=== Exercise ===
With the pictures omitted, write out all of the listing exactly.

---*---

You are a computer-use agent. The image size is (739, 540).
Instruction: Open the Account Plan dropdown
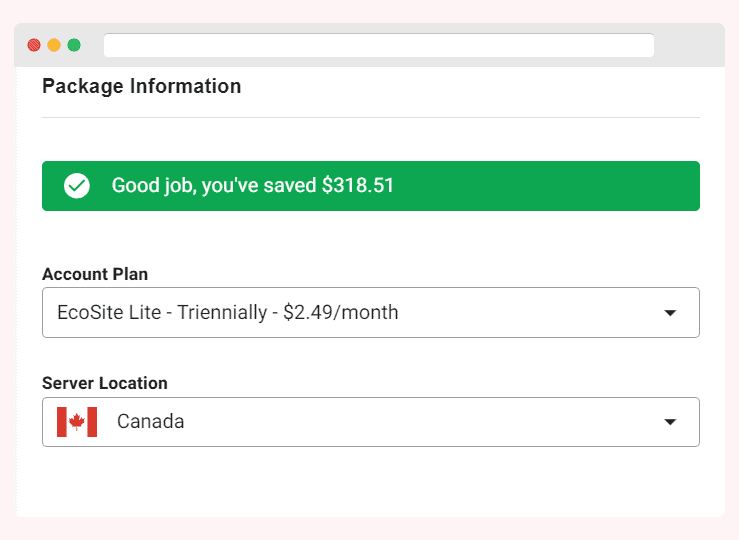(x=370, y=312)
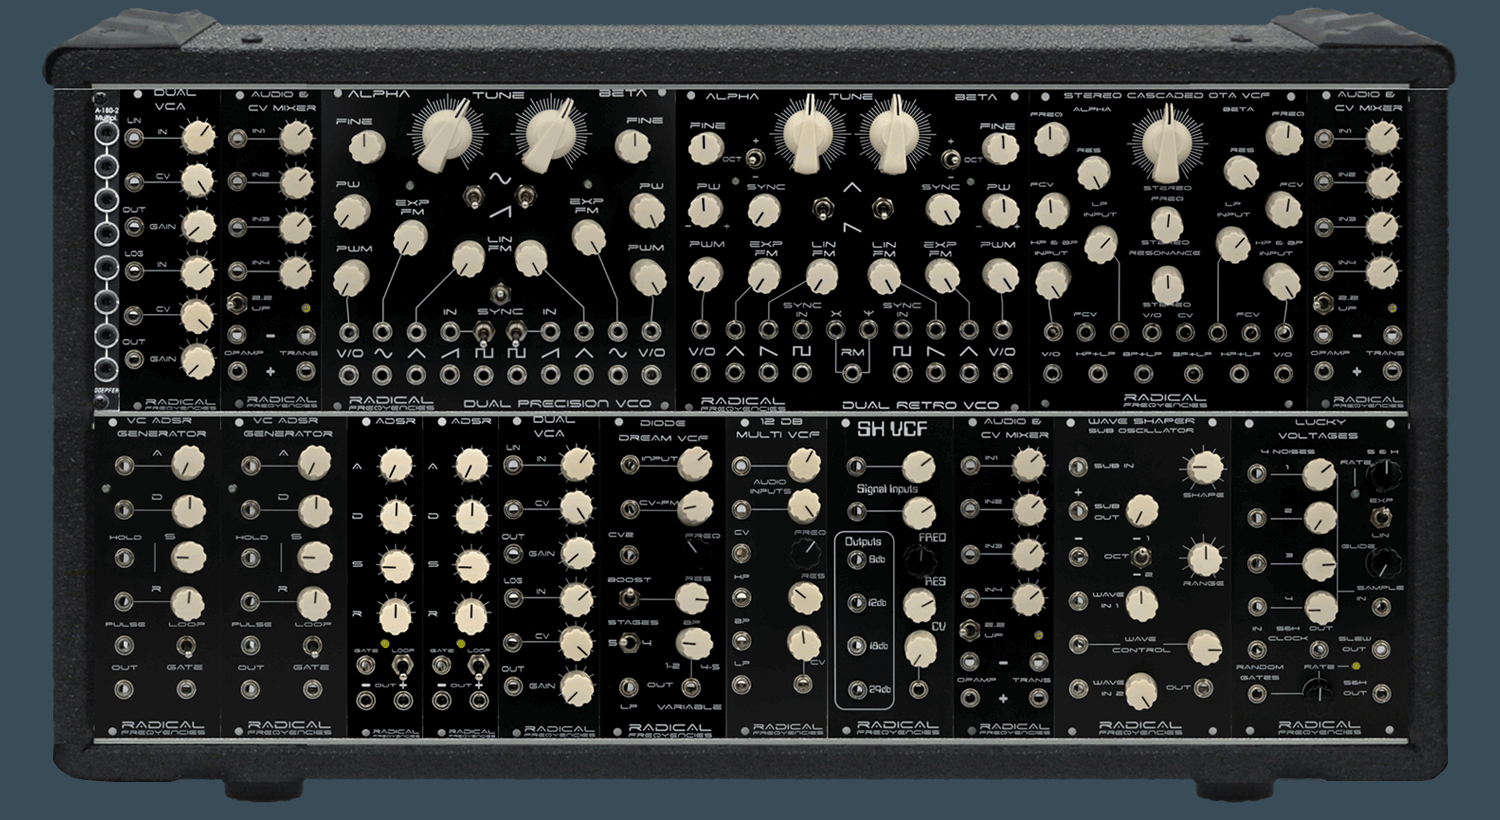Select the GLIDE knob on Lucky Voltages
The image size is (1500, 820).
(x=1383, y=565)
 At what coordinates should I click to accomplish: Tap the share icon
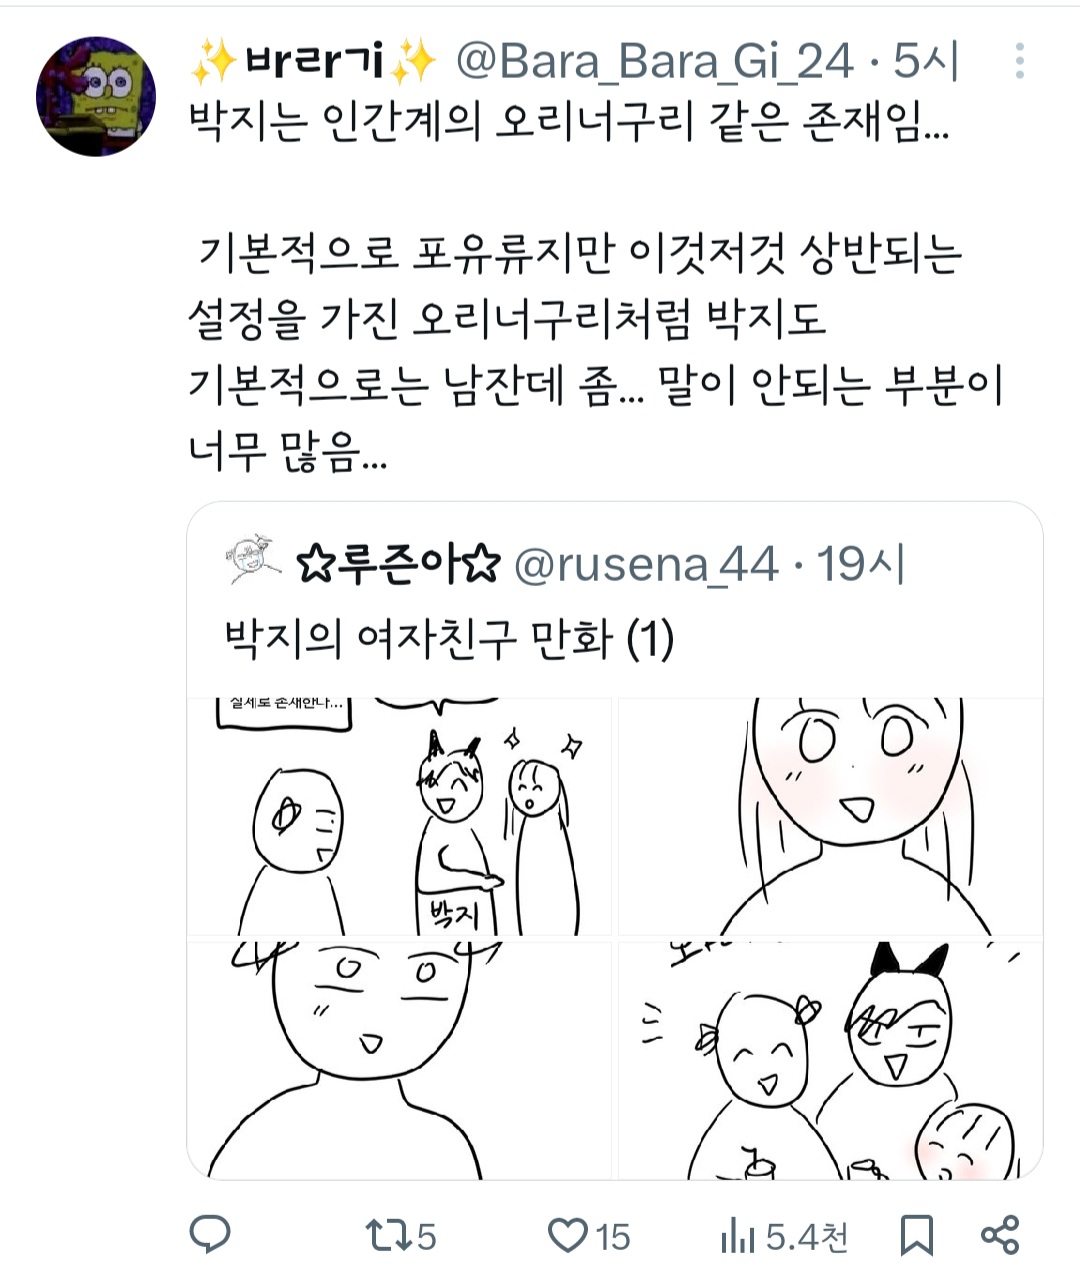1000,1236
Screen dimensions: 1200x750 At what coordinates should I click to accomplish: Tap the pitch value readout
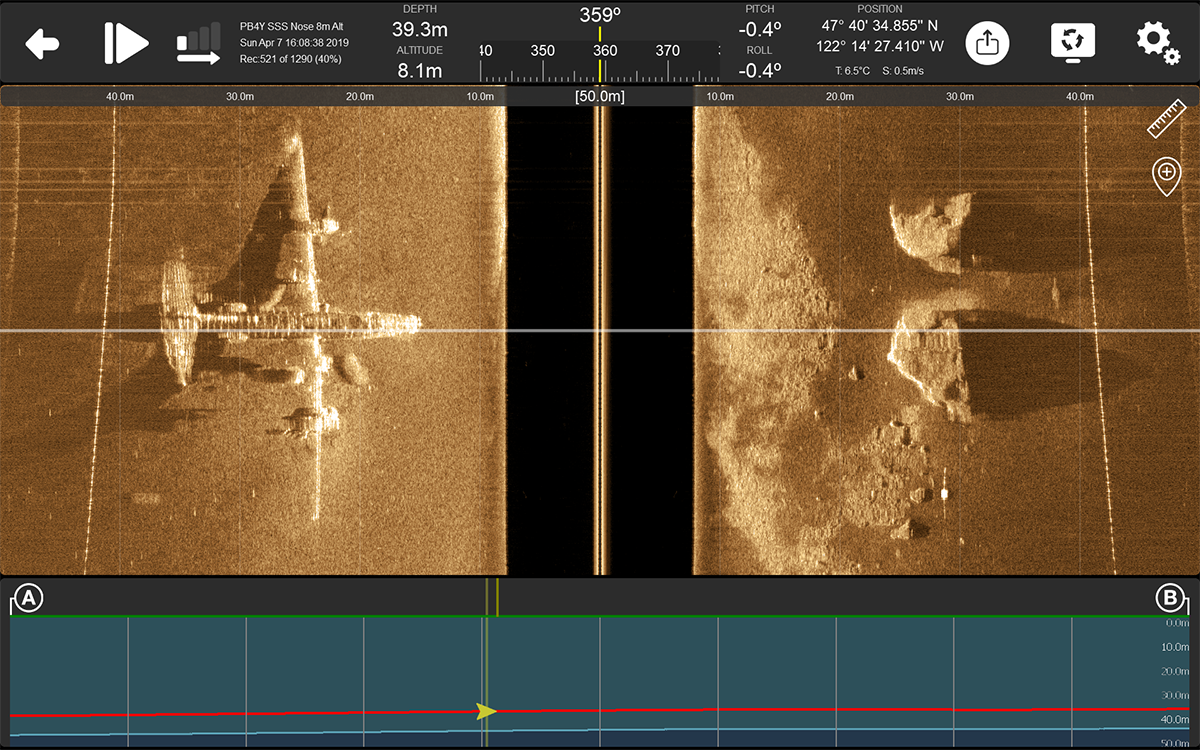pos(759,29)
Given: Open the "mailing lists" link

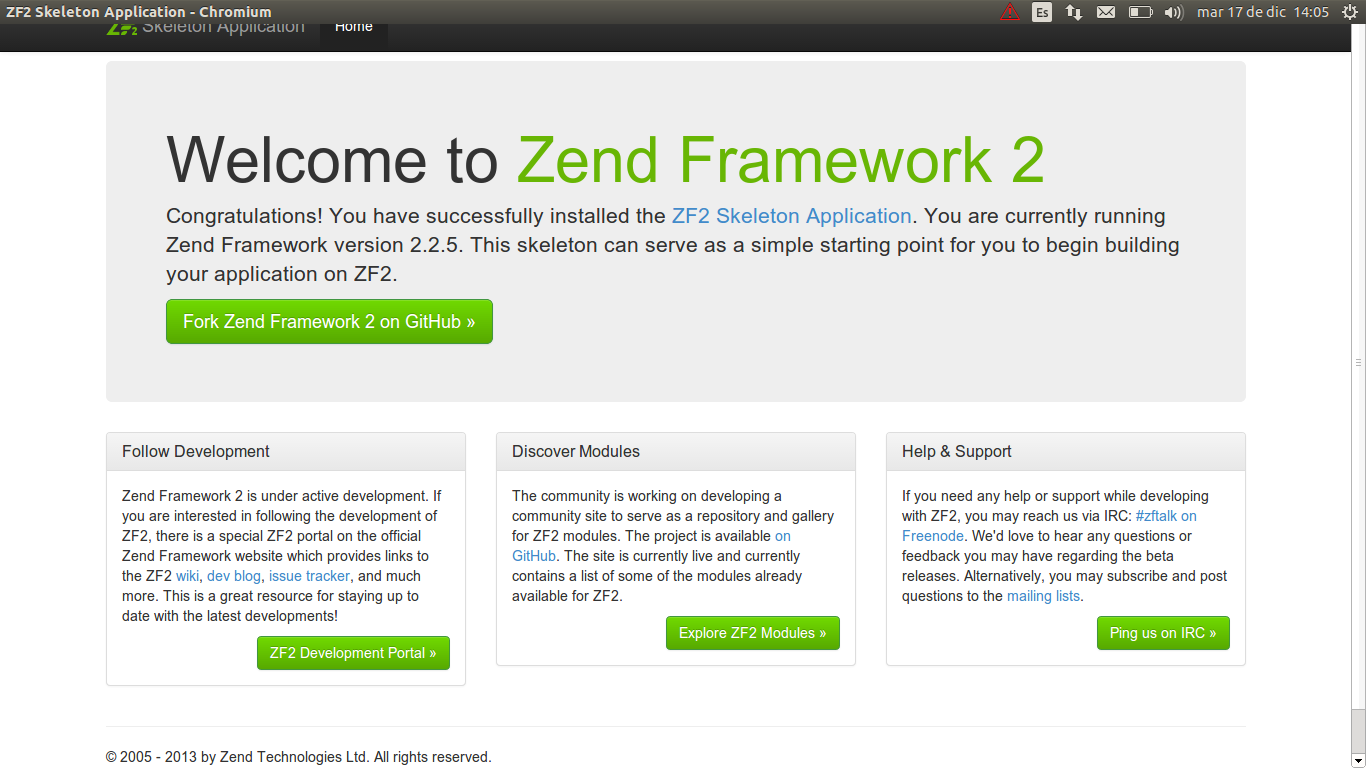Looking at the screenshot, I should click(x=1043, y=596).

---*---

=== Answer for the task ===
You are a computer-use agent. The image size is (739, 540).
Instruction: Open the Account Plan dropdown
(x=370, y=312)
Select the GLIDE knob on Lucky Voltages
The image size is (1500, 820).
(x=1383, y=565)
 At what coordinates should I click to accomplish: Tap the share icon
1000,1236
Screen dimensions: 1200x750 At what coordinates should I click to accomplish: Tap the pitch value readout
pos(759,29)
Given: Open the "mailing lists" link

Looking at the screenshot, I should click(x=1043, y=596).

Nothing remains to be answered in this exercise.